▶ [PROBLEM REQUIREMENTS]: What the response needs is every record, repeated verbatim, and no images.

▶ [DATA RECORDS]:
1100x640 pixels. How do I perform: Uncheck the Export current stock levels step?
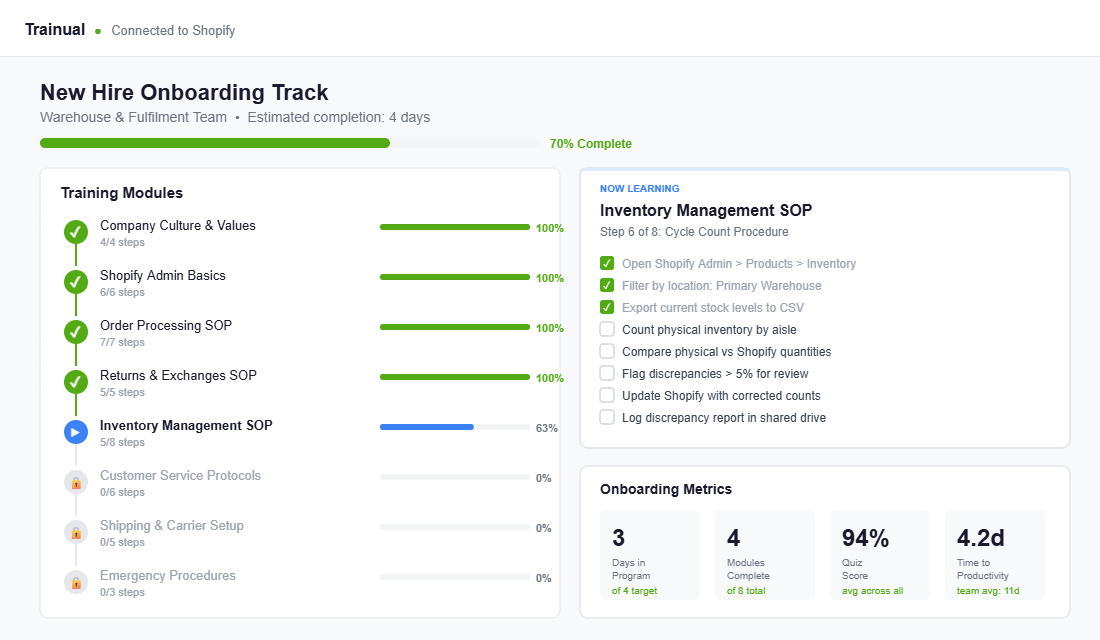click(x=606, y=307)
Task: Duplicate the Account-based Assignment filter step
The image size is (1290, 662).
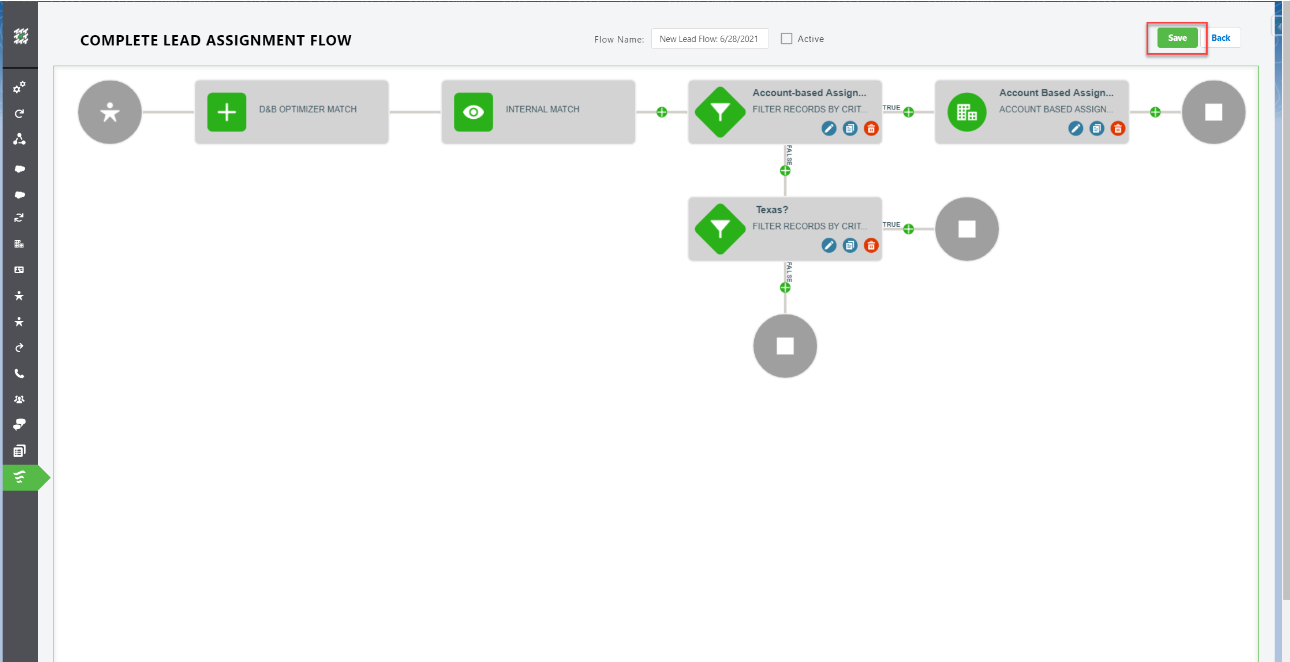Action: click(x=849, y=128)
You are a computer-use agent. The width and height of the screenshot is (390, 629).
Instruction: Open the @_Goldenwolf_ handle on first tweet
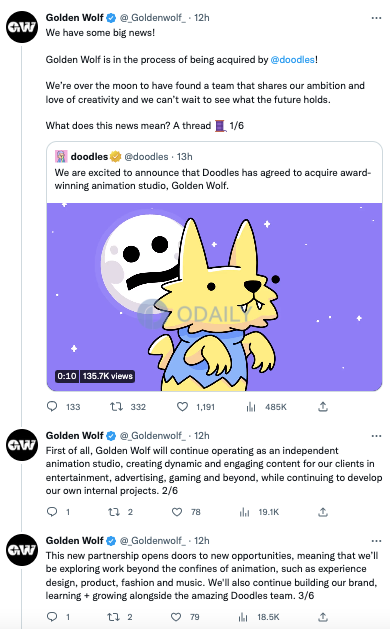point(152,18)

▶ [ANSWER FOR THIS EXERCISE]:
1100x640 pixels. How do I perform: Uncheck the Export current stock levels step?
click(x=606, y=307)
Task: Duplicate the Account-based Assignment filter step
The image size is (1290, 662).
Action: click(x=849, y=128)
You are a computer-use agent. The width and height of the screenshot is (390, 629).
Instruction: Open the @_Goldenwolf_ handle on first tweet
point(152,18)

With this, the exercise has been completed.